Nos meses de maio e junho, foram encaminhamos à UTI neonatal 6 bebês, sendo 2 casos de mães com suspeita não confirmada de COVID-19 e 4 casos de mães COVID-19 confirmada. Foram realizados swabs nasofaríngeos em 5 RNs, todos negativos. Em 1 caso o exame não foi coletado porque a infecção materna foi descartada. Durante a internação, se a mãe em condições clínicas estáveis, a visita ao RN na UTI foi liberada seguindo o protocolo de precaução e higiene das mãos, durante 30 minutos, uma vez ao dia, durante a internação hospitalar materna.
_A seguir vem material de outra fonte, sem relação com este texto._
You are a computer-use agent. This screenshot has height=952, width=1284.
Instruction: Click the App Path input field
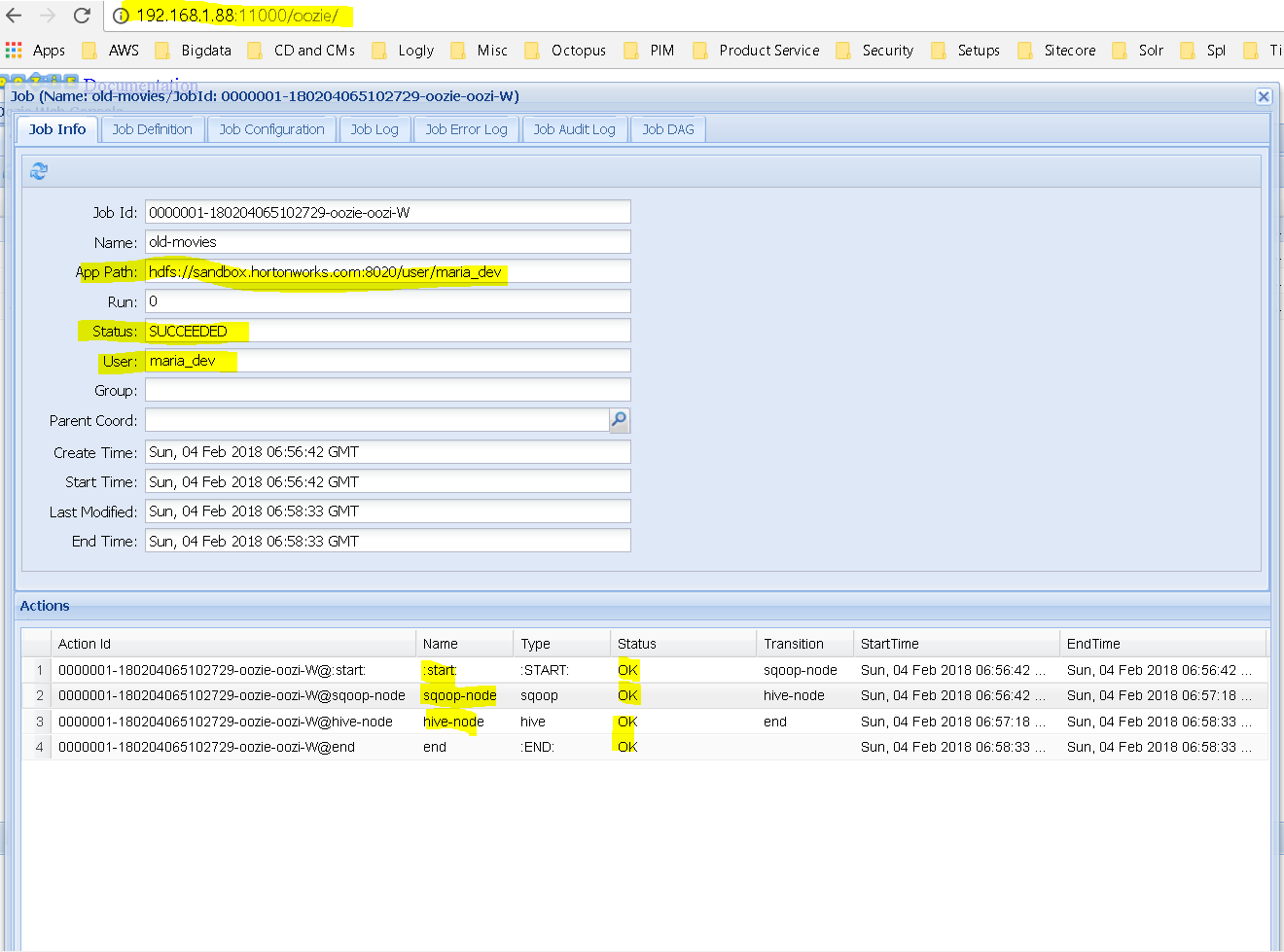point(388,271)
Após a alta materna, caso o RN mantivesse necessidade de internação e a mãe ainda permanecesse sintomática e/ou durante o período de isolamento, a visita não foi permitida devido aos riscos de contaminação durante percurso, transporte e locomoção, por se tratar de uma questão de saúde pública. Dessa forma, as informações médicas foram transmitidas por meio de vídeochamada, com a visualização do RN no vídeo, sendo possível, além da garantia do boletim médico, a comunicação da mãe e pai com bebê por meio da voz, palavras de afeto e até músicas. Não tivemos nenhum caso de RN positivo na unidade de terapia intensiva neonatal do Hospital Sepaco.

Conclusão
Com o decorrer do tempo e o aumento do conhecimento sobre a transmissão e fisiopatologia do SARS-CoV-2, foi possível, com segurança, realizar mudanças nos protocolos de atenção ao binômio mãe/RN. Tais mudanças foram essenciais para a melhor possibilidade de vínculo mãe-bebê e favorecimento do aleitamento materno não apenas durante a internação, mas também futuro. A adoção de mudanças nos protocolos institucionais alinhada a diretrizes de procedimentos operacionais padrão garante a proteção dos pacientes, familiares e funcionários, bem como do vínculo familiar num contexto complexo.